>> BEGIN

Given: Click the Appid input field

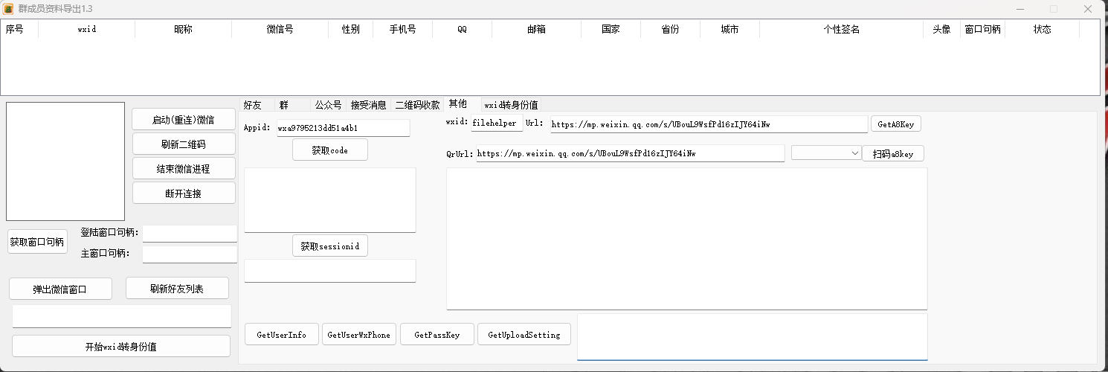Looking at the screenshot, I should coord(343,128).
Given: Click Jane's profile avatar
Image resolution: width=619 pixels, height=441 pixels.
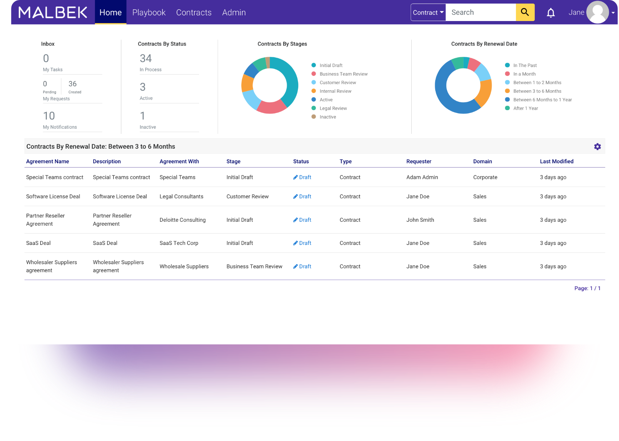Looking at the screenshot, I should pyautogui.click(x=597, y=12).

>> END

== TASK DIRECTIONS ==
Replace every "Given" in the rows above with "Instruction". Change nothing else, and leave the pictures out.

== OUTPUT OF THE EXERCISE ==
Instruction: Click the Appid input field

Looking at the screenshot, I should coord(343,128).
Instruction: Click Jane's profile avatar
Image resolution: width=619 pixels, height=441 pixels.
Looking at the screenshot, I should pyautogui.click(x=597, y=12).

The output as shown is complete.